Can you write out again, word for word, the part of the records that opens with the line containing "Identify the location" and closes with the line containing "at that location.", including both of those lines?

-------- TASK INPUTS --------

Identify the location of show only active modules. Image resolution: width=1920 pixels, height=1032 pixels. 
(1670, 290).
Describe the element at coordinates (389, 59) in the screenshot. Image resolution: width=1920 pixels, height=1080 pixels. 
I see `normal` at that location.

--------
-------- TASK INPUTS --------

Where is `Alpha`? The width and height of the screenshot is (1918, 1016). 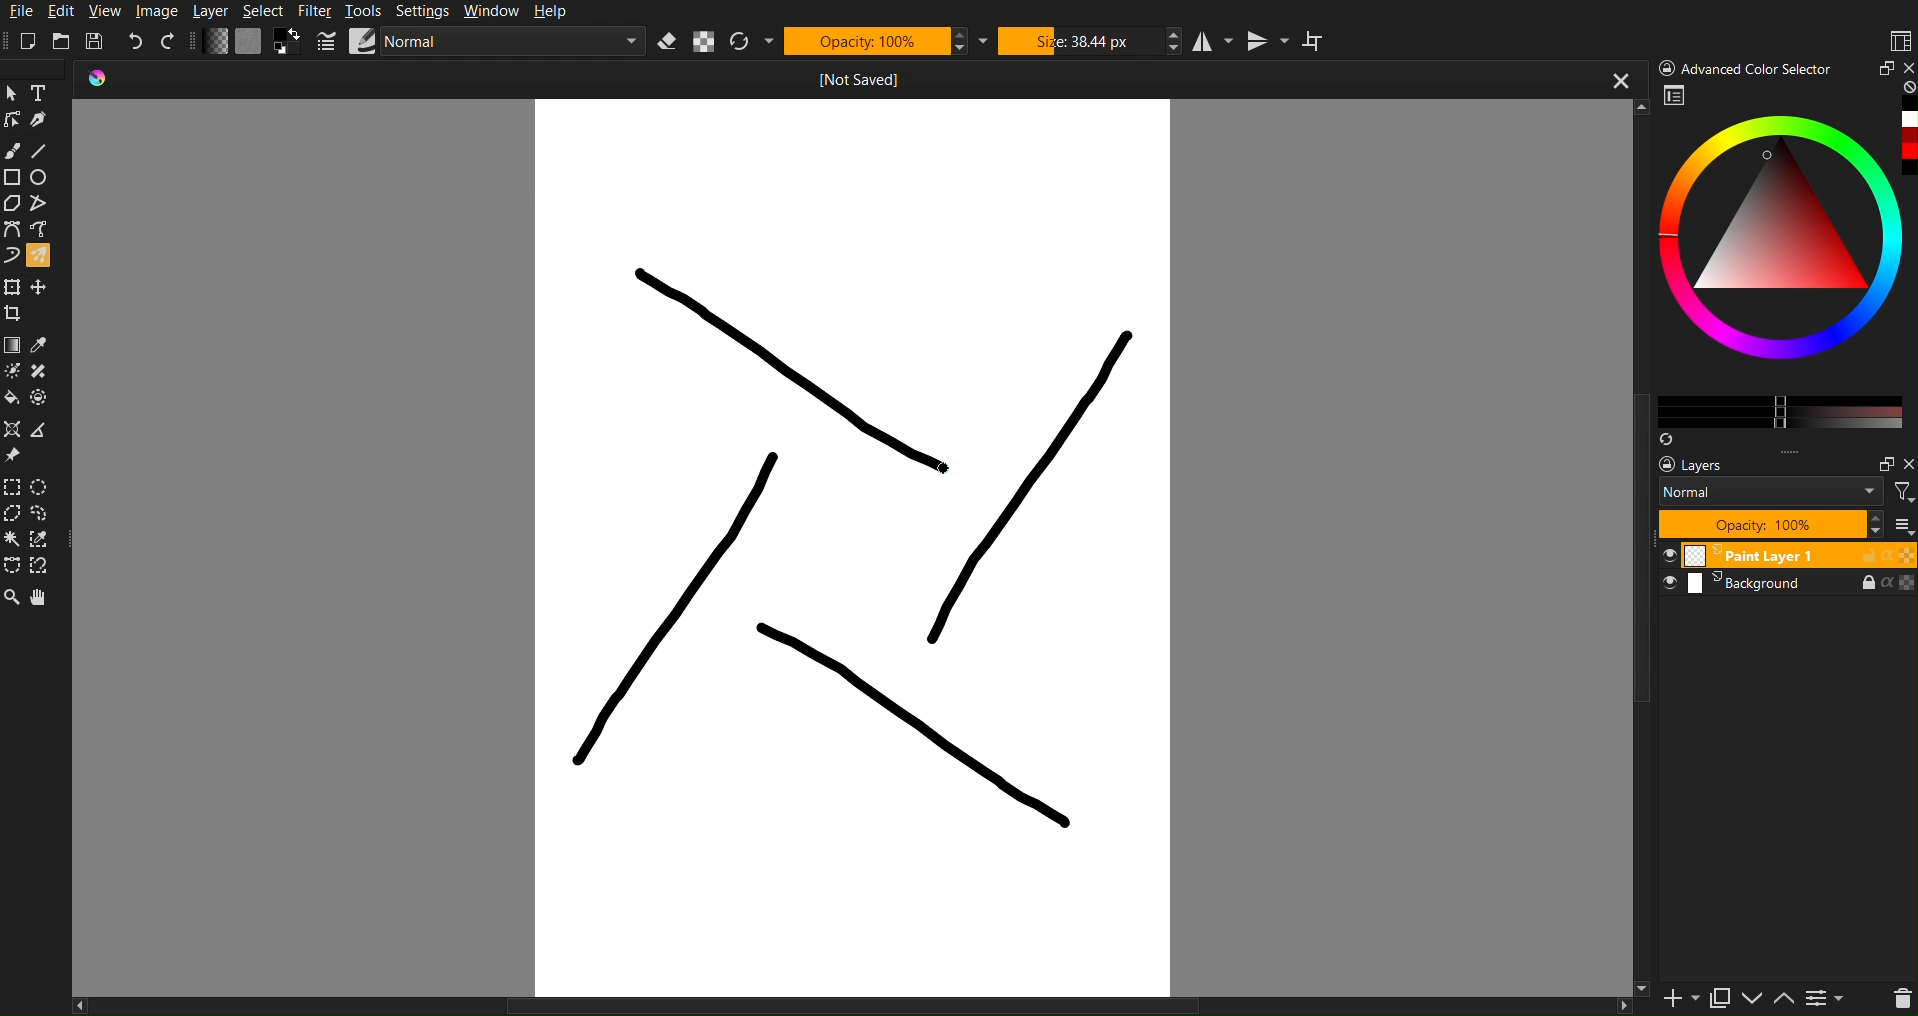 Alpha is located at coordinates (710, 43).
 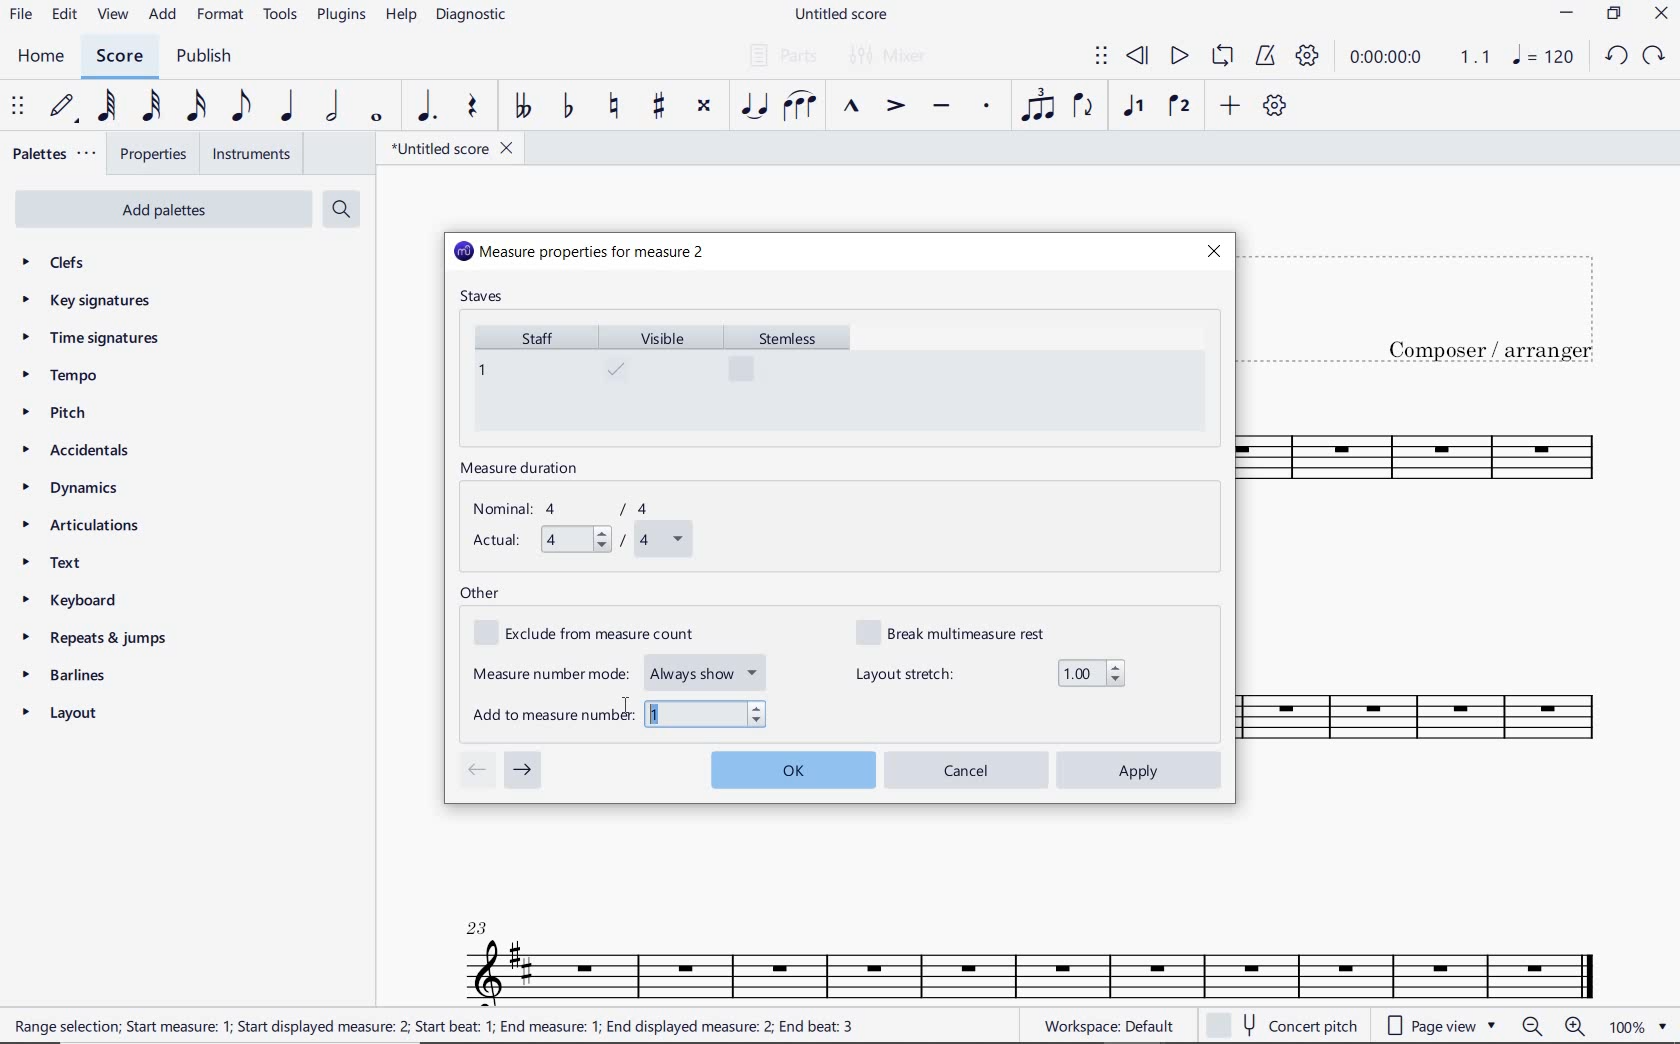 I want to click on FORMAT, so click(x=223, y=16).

--------

SOLUTION:
Identify the location of show only active modules. Image resolution: width=1920 pixels, height=1032 pixels. 
(1670, 290).
Describe the element at coordinates (389, 59) in the screenshot. Image resolution: width=1920 pixels, height=1080 pixels. 
I see `normal` at that location.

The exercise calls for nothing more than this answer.